(Exercise objective): Copy the rows below, changing "GUI agent" to "screen assistant" wherever it appears and leaving everything else unchanged.

(Data extract):
* START *
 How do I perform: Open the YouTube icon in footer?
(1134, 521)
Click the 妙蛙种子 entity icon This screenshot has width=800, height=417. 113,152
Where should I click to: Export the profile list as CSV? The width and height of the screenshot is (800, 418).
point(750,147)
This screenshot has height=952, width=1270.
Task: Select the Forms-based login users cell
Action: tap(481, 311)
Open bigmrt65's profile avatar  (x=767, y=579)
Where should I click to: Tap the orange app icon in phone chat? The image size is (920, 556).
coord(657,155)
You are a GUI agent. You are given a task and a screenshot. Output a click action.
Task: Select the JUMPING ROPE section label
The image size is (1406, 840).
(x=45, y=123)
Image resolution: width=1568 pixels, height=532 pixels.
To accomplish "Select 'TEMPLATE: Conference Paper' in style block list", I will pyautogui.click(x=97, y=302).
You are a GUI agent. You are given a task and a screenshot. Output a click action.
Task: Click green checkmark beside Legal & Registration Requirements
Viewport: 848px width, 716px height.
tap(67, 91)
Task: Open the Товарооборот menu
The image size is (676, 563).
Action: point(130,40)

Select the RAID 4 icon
* END *
(Written response):
 How do I perform: Open the YouTube icon in footer?
(1134, 521)
Click the 妙蛙种子 entity icon This screenshot has width=800, height=417. 113,152
Where should I click to: Export the profile list as CSV? The width and height of the screenshot is (800, 418).
point(750,147)
This screenshot has height=952, width=1270.
Task: Select the Forms-based login users cell
Action: tap(481, 311)
Open bigmrt65's profile avatar  (x=767, y=579)
Where should I click to: Tap the orange app icon in phone chat? The image size is (920, 556).
coord(657,155)
You are a screen assistant. You are given a task and a screenshot. Output a click action.
Task: Select the JUMPING ROPE section label
The image size is (1406, 840).
(x=45, y=123)
Image resolution: width=1568 pixels, height=532 pixels.
To accomplish "Select 'TEMPLATE: Conference Paper' in style block list", I will pyautogui.click(x=97, y=302).
You are a screen assistant. You are given a task and a screenshot. Output a click action.
Task: Click green checkmark beside Legal & Registration Requirements
Viewport: 848px width, 716px height.
tap(67, 91)
Task: Open the Товарооборот menu
The image size is (676, 563).
Action: point(130,40)

Select the RAID 4 icon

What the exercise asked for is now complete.